Give everything from the line containing "You are a computer-use" down to the line containing "tap(553, 545)", both included, as a JSON list of strings, with one string per line and blank lines left out.

**WORKING DATA**.
------------------------------------
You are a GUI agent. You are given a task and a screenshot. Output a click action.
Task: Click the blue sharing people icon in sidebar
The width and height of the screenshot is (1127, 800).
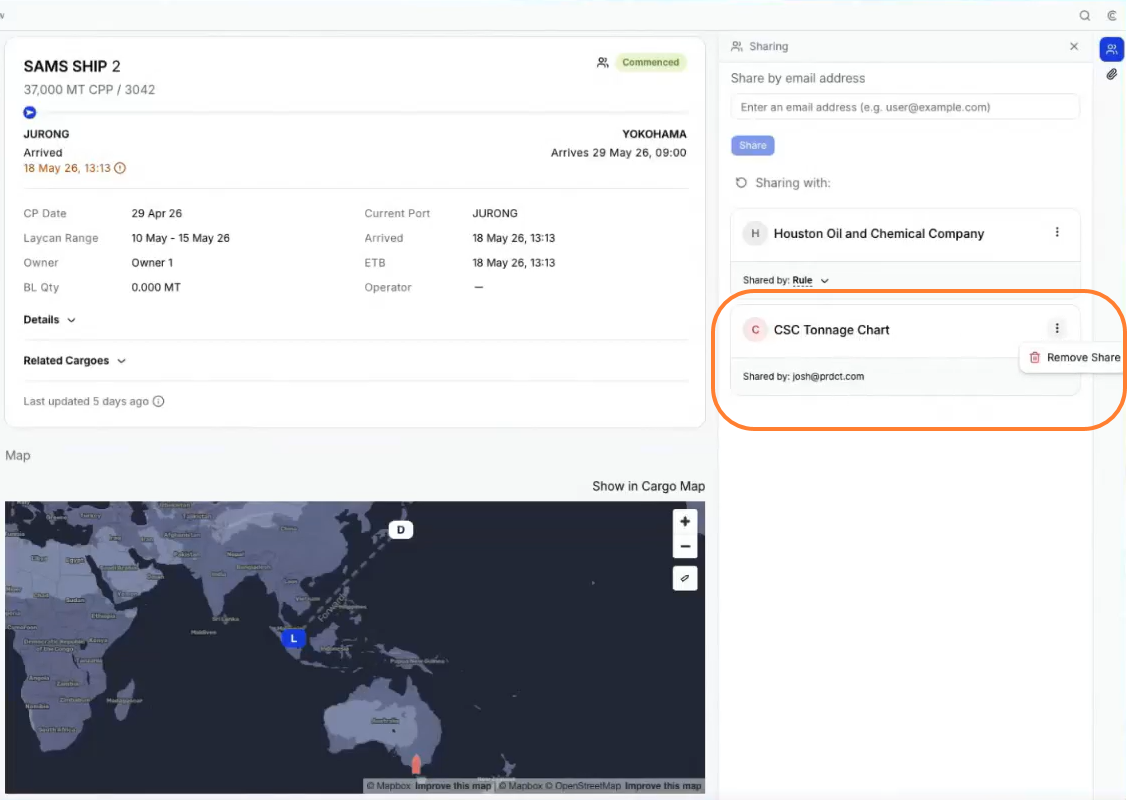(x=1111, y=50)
------------------------------------
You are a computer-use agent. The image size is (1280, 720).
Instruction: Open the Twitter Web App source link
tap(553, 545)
------------------------------------
**SOLUTION BELOW**.
[
  "You are a computer-use agent. The image size is (1280, 720).",
  "Instruction: Open the Twitter Web App source link",
  "tap(553, 545)"
]